All four granting agencies agreed that the muscle community in both the United States and Canada would benefit from the synergy that would flow out of the formation of a Muscle Subcommittee. In this regard, it was recommended that a joint International muscle meeting be organized to bring together a broad range of stakeholders including IMHA, MDA, MDAC and other appropriate institutes, the Stem Cell Centre of Excellence, NIAMS, researchers and the patient public. The group also identified the need for small focused Canada-based workshops, spearheaded by external stakeholders around specific muscle disorders/issues, that would lead to the development of Requests For Applications.

Another important meeting objective was to provide IMHA with recommendations for muscle research in Canada. It was noted that there is a critical need for better coordination of RFAs and a simplified explanation of the tools – NET, ICE, IHRT. One way to achieve this goal would be to assign a contact person to answer questions about the programs. The fact that the overall direction of MDA (US) and NIH-NIAMS is similar to IMHA’s was noted and will be taken into account in future endeavors. The following recommendations were also made for potential future RFAs:

  • New emerging teams (NET) in muscle
  • Animal trials preparing for clinical trails for neuromuscular disorders
  • Drug trial in muscular dystrophies
  • Molecular Diagnosis of muscular dystrophies in Canadian founder/regional populations
  • Muscular disability of the Elderly (collaboration with aging institute)
  • The role of muscle wasting in cancer cachexia (collaboration with Cancer Institute)

From the Patient’s Perspective

Diagnostics

At least some of the prospective therapies will be gene-specific and will require that the specific gene or genes and their related proteins be identified on a molecular level before these therapies can be applied. It is important that the means to accomplish this be developed to a level that will provide comprehensive, inexpensive, and geographically available procedures - all within a reasonable timeframe. People with neuromuscular diseases often have difficulty travelling to distant centres for diagnostic or treatment purposes. Additionally, such travel is usually very costly. Gene chips or micro-arrays that are specific to neuromuscular abnormalities may need to be developed and made available to physicians and laboratories in Canada.
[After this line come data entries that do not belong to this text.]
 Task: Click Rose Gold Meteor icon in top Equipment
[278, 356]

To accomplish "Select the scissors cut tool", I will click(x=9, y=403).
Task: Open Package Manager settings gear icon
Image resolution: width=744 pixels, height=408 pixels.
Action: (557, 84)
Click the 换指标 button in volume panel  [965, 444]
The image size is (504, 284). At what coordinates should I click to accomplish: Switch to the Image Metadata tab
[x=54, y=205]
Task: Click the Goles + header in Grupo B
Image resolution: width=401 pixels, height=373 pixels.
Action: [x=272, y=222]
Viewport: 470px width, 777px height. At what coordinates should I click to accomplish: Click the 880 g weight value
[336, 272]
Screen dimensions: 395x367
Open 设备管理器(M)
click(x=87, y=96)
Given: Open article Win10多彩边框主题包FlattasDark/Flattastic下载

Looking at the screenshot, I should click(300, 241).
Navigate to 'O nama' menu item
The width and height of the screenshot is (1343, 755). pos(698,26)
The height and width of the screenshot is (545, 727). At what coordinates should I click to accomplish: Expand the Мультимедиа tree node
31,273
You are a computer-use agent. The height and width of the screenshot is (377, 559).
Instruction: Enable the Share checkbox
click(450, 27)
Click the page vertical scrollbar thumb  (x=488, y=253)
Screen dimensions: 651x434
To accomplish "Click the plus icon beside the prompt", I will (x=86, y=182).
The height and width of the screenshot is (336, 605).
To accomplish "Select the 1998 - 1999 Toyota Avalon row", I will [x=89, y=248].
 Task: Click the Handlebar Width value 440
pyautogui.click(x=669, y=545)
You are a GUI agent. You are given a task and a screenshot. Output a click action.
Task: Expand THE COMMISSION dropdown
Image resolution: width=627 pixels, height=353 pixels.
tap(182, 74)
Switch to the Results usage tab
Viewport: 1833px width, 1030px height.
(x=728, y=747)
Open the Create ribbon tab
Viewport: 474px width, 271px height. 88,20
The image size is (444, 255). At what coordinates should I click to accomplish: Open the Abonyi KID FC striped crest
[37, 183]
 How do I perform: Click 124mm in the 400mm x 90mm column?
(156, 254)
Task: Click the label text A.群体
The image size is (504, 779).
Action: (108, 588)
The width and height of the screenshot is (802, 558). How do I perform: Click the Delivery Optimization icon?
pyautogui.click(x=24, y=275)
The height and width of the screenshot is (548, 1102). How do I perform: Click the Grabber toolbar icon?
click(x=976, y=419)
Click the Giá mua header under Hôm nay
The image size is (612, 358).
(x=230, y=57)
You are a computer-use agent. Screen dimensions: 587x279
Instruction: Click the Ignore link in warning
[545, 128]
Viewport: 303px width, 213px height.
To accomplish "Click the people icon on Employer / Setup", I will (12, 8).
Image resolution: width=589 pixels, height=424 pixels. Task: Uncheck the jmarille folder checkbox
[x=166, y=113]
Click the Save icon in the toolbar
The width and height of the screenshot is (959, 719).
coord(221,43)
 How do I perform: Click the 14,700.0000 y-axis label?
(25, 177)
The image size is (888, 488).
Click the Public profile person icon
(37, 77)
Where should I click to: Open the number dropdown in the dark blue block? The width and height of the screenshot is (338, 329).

Delivery of Therapeutic Modalities

Some of the same considerations of distance and difficulty of accessing resources will apply to the delivery of therapies as they are developed. These can be quickly resolved if such therapies consist of taking oral medications. However, where appropriate treatment requires the infusion of genes or stem cells, the approach becomes much more complex. To address this issue, there should be a central Canadian source of modified genes or stem cells. Where, when and how the modification process will takes place, as well as how “medicines” will be made available to patients must also be addressed.

Given the degree of complexity, it will take substantial time to plan possible avenues of delivery. And because time is of the essence for many patients, we need to start planning potential delivery scenarios before the therapies are actually available.

Conclusions

The “Strategic Planning for a Muscle Research Policy in Canada Workshop” was successful in clarifying the fact that there is sufficient interest and expertise in Canadian muscle research to justify the formation of a Muscle Research Subcommittee. Next steps to achieve this goal will involve finalizing the composition of the Muscle Research Subcommittee, through discussions with the IMHA’s IAB and key muscle researchers. In order to realize the recommendations from the workshop, and to enable committee meetings to take place, a budget should also be formulated.